TASK DIRECTIONS - Would you please output the data exactly, omitting no line?

*** Opening DATA RECORDS ***

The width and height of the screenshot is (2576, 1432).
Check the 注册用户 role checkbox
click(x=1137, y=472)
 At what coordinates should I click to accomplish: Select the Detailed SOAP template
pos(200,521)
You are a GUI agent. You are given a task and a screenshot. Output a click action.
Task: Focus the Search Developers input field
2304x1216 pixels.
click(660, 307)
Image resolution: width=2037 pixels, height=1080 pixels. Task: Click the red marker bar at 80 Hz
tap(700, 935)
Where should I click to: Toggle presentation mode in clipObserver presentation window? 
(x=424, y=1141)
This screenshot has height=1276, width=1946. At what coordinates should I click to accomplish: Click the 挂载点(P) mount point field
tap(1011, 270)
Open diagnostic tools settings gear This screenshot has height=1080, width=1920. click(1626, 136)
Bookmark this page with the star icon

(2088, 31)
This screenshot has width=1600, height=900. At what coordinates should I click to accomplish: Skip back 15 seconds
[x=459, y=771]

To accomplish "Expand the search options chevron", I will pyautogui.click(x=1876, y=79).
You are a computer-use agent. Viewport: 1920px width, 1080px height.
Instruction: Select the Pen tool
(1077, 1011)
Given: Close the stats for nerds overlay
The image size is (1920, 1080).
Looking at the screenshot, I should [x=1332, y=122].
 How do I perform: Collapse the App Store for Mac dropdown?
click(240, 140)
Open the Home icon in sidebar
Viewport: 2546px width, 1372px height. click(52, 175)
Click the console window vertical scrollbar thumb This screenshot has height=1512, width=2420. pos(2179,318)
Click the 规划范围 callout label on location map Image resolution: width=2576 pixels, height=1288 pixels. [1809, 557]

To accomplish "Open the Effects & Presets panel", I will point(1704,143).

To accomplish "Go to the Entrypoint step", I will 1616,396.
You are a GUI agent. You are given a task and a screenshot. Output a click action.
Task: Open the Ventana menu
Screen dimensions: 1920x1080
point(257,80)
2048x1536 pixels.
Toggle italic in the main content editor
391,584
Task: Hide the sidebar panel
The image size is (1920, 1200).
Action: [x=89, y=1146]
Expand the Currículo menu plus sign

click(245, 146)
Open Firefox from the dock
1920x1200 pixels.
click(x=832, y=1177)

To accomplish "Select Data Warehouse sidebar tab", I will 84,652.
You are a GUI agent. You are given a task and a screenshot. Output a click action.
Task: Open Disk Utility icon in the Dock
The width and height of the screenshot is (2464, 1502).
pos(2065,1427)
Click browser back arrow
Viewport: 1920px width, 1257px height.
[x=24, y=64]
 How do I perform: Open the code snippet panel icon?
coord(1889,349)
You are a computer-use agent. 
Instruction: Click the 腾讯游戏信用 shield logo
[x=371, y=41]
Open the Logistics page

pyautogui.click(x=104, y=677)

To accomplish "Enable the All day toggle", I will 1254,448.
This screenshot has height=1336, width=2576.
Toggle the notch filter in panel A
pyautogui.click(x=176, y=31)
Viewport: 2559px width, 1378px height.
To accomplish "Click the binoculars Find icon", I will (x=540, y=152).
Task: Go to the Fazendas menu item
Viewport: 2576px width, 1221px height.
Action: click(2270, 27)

*** Closing DATA RECORDS ***

REPLY -
The width and height of the screenshot is (2576, 1432).
Check the 注册用户 role checkbox
click(x=1137, y=472)
 At what coordinates should I click to accomplish: Select the Detailed SOAP template
pos(200,521)
You are a GUI agent. You are given a task and a screenshot. Output a click action.
Task: Focus the Search Developers input field
2304x1216 pixels.
click(660, 307)
Image resolution: width=2037 pixels, height=1080 pixels. Task: Click the red marker bar at 80 Hz
tap(700, 935)
Where should I click to: Toggle presentation mode in clipObserver presentation window? 
(x=424, y=1141)
This screenshot has height=1276, width=1946. At what coordinates should I click to accomplish: Click the 挂载点(P) mount point field
tap(1011, 270)
Open diagnostic tools settings gear This screenshot has height=1080, width=1920. click(1626, 136)
Bookmark this page with the star icon

(2088, 31)
This screenshot has width=1600, height=900. At what coordinates should I click to accomplish: Skip back 15 seconds
[x=459, y=771]

To accomplish "Expand the search options chevron", I will pyautogui.click(x=1876, y=79).
You are a computer-use agent. Viewport: 1920px width, 1080px height.
Instruction: Select the Pen tool
(1077, 1011)
Given: Close the stats for nerds overlay
The image size is (1920, 1080).
Looking at the screenshot, I should [x=1332, y=122].
 How do I perform: Collapse the App Store for Mac dropdown?
click(240, 140)
Open the Home icon in sidebar
Viewport: 2546px width, 1372px height. click(52, 175)
Click the console window vertical scrollbar thumb This screenshot has height=1512, width=2420. pos(2179,318)
Click the 规划范围 callout label on location map Image resolution: width=2576 pixels, height=1288 pixels. [1809, 557]

To accomplish "Open the Effects & Presets panel", I will point(1704,143).

To accomplish "Go to the Entrypoint step", I will 1616,396.
You are a GUI agent. You are given a task and a screenshot. Output a click action.
Task: Open the Ventana menu
Screen dimensions: 1920x1080
point(257,80)
2048x1536 pixels.
Toggle italic in the main content editor
391,584
Task: Hide the sidebar panel
The image size is (1920, 1200).
Action: [x=89, y=1146]
Expand the Currículo menu plus sign

click(245, 146)
Open Firefox from the dock
1920x1200 pixels.
click(x=832, y=1177)

To accomplish "Select Data Warehouse sidebar tab", I will 84,652.
You are a GUI agent. You are given a task and a screenshot. Output a click action.
Task: Open Disk Utility icon in the Dock
The width and height of the screenshot is (2464, 1502).
pos(2065,1427)
Click browser back arrow
Viewport: 1920px width, 1257px height.
[x=24, y=64]
 How do I perform: Open the code snippet panel icon?
coord(1889,349)
You are a computer-use agent. 
Instruction: Click the 腾讯游戏信用 shield logo
[x=371, y=41]
Open the Logistics page

pyautogui.click(x=104, y=677)

To accomplish "Enable the All day toggle", I will 1254,448.
This screenshot has height=1336, width=2576.
Toggle the notch filter in panel A
pyautogui.click(x=176, y=31)
Viewport: 2559px width, 1378px height.
To accomplish "Click the binoculars Find icon", I will (x=540, y=152).
Task: Go to the Fazendas menu item
Viewport: 2576px width, 1221px height.
Action: click(2270, 27)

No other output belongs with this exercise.